JATIMTIMES - Tahun 2025 menjadi babak baru dalam pemberantasan korupsi di lingkungan badan usaha milik negara (BUMN). Sejumlah kasus besar terungkap, mengguncang opini publik sekaligus menegaskan langkah tegas aparat hukum. Namun, di balik upaya penegakan keadilan, kepercayaan masyarakat terhadap pengelolaan negara kembali dipertanyakan.
Berbagai skandal mencuat, mulai dari kasus korupsi PT Timah, penyimpangan dana iklan di Bank BJB, kasus PLN hingga kredit fiktif di Bank Jatim Cabang Jakarta. Tak hanya itu, korupsi di Lembaga Pembiayaan Ekspor Indonesia (LPEI) serta dugaan pengurangan takaran minyak goreng "MinyakKita" semakin menambah daftar panjang borok pengelolaan BUMN.
Baca Juga : Pemkot Surabaya Terima Hibah Barang Rampasan KPK Senilai Rp 11,7 Miliar
Menurut Sigit Budi Santoso, pakar hukum pidana dari Universitas Wisnuwardhana, langkah ini menunjukkan bahwa fungsi penegakan hukum berjalan dengan baik. Namun, ia mengingatkan bahwa ekspos besar-besaran kasus korupsi juga berisiko menimbulkan ketidakpercayaan di tengah masyarakat.
"Kesannya, rakyat ini selalu jadi pihak yang dirugikan oleh orang-orang yang justru memiliki kuasa dan akses terhadap keuangan negara. Meski penindakan dilakukan, tetap saja ada rasa ketidakadilan yang muncul," ujar Sigit, Selasa, (18/3/2025).
Lebih lanjut, ia menegaskan bahwa langkah hukum yang tegas jauh lebih baik dibanding membiarkan masyarakat terus-menerus menjadi korban ketidakadilan sistem. Namun, yang menjadi pertanyaan besar adalah apakah pemerintah benar-benar serius dalam upaya bersih-bersih ini atau hanya sebatas agenda politik sesaat.
"Kalau tidak ada tindakan tegas, korupsi akan terus berulang, terutama jika menyangkut kebutuhan pokok masyarakat. Maka, pengawasan dari berbagai pihak harus dioptimalkan agar kasus-kasus serupa tidak terjadi lagi," imbuhnya.

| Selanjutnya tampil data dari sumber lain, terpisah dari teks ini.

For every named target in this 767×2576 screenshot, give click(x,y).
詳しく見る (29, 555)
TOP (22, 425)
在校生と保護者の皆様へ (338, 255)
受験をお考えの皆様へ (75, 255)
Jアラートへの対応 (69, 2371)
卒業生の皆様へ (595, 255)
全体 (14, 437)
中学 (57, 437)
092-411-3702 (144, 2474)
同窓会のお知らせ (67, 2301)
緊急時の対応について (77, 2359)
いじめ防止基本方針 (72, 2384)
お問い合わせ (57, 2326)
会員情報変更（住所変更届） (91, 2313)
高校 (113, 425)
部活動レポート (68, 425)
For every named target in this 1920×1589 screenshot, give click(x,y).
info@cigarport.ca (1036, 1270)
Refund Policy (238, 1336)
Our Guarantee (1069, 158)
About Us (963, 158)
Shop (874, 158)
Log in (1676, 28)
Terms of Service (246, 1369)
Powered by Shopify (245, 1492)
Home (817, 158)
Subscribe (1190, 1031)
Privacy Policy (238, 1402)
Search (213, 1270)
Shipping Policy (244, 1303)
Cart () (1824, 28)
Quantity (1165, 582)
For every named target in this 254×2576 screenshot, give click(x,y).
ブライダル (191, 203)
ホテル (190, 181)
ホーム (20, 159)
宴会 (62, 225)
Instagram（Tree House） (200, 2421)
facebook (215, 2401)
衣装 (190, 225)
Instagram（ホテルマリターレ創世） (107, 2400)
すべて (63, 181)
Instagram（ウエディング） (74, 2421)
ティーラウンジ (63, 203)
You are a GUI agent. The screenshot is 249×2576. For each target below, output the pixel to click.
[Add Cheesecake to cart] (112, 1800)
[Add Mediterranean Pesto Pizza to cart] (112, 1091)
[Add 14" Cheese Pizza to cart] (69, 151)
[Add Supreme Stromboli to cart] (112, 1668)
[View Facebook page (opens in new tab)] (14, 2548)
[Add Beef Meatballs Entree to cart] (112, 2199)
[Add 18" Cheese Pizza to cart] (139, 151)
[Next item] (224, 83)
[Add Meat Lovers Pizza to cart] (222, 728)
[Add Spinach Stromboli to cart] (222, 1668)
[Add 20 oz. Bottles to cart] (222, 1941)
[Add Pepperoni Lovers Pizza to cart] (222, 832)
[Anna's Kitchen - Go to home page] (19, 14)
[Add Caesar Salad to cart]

Di tengah maraknya pengungkapan kasus, masyarakat diharapkan tetap memberikan kesempatan kepada aparat penegak hukum untuk menjalankan tugasnya. Namun, transparansi harus menjadi prioritas utama agar publik yakin bahwa penindakan ini bukan sekadar aksi populis.
"Yang penting adalah bagaimana proses hukumnya berjalan, apakah ada perbaikan sistem yang nyata atau tidak. Jika hanya penindakan tanpa reformasi kebijakan, maka akar masalah korupsi tetap akan tumbuh subur," ucap Sigit.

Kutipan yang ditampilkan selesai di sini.